Anche la storia degli europei migrati dall’altra parte dell’Atlantico non è paragonabile ai movimenti demografici di oggi. All’epoca, scrive Indelli, «si emigrava verso tali territori per il semplice fatto che si trattava di nazioni in costruzione, in piena fase di sviluppo, di popolamento e di assestamento politico-istituzionale». Anche le ingenti risorse presenti in quei luoghi sono divenute tali solo a contatto con una civiltà che le ha sapute sfruttare. Ciò non toglie, tuttavia, che dal punto di vista delle popolazioni autoctone l’arrivo degli europei possa legittimamente essere visto come una iattura. Ed è proprio questo aspetto prospettivistico che manca ai sostenitori dei paragoni storici azzardati: anche ammesso che certi fenomeni siano confrontabili, se «le migrazioni ci sono sempre state» è anche vero che esse hanno incontrato sempre resistenze. L’eccezionalità del caso presente è nel fatto che si pretenderebbe la totale passività degli invasi.

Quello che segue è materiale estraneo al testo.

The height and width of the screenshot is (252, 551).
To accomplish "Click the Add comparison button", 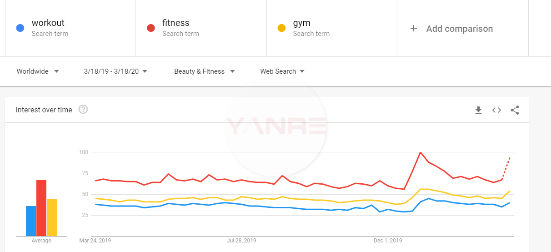I will (x=459, y=29).
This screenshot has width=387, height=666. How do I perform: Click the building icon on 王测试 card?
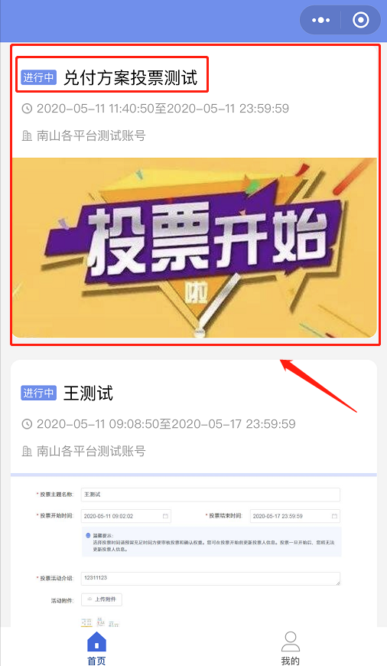tap(27, 451)
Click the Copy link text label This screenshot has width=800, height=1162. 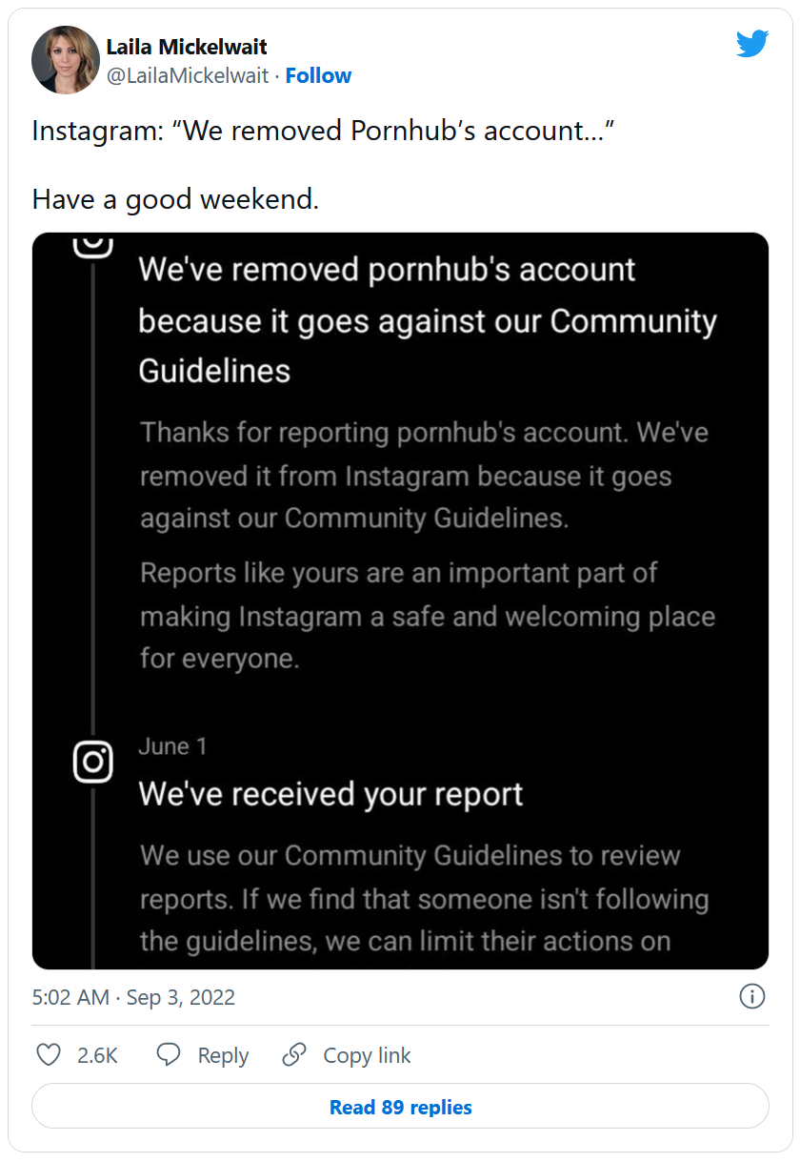(367, 1055)
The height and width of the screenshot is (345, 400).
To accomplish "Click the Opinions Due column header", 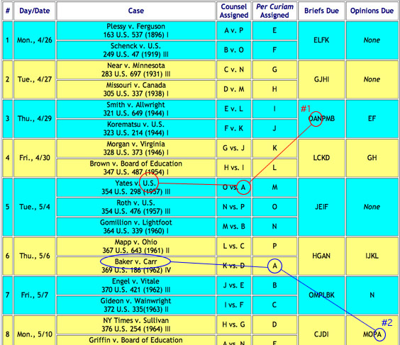I will [x=372, y=11].
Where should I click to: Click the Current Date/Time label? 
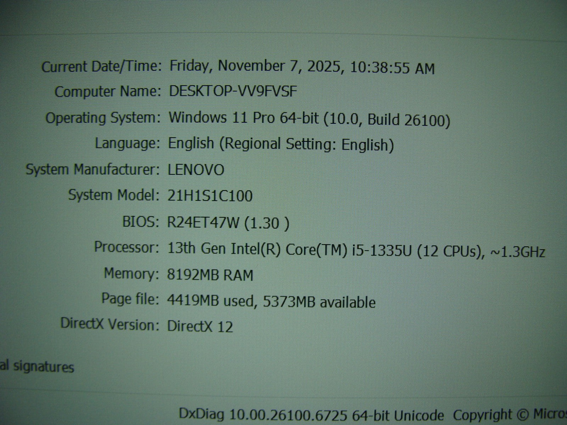102,67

Il saggio di Indelli, assolutamente condivisibile nei presupposti di fondo e nelle argomentazioni storiche, termina con una domanda: «Forse che, guardando anche alla contemporaneità, e in un futuro non molto lontano, la “salvezza” dell’Europa possa venire da Oriente?». La questione non è ulteriormente argomentata, ma la citazione successiva lascia intendere che questo Oriente sia quello russo. Giova tuttavia ricordare che la Russia ha tassi di fecondità paragonabili a quelli europei e un presidente che anche recentemente ha ribadito la natura intangibile del carattere multirazziale e multiculturale della Federazione, per non parlare dell’«antinazismo» paranoide che funge ormai da ideologia di Stato. Il che ci porta a concludere che la salvezza dell’Europa, semmai ci sarà, verrà sempre e solo dall’Europa stessa.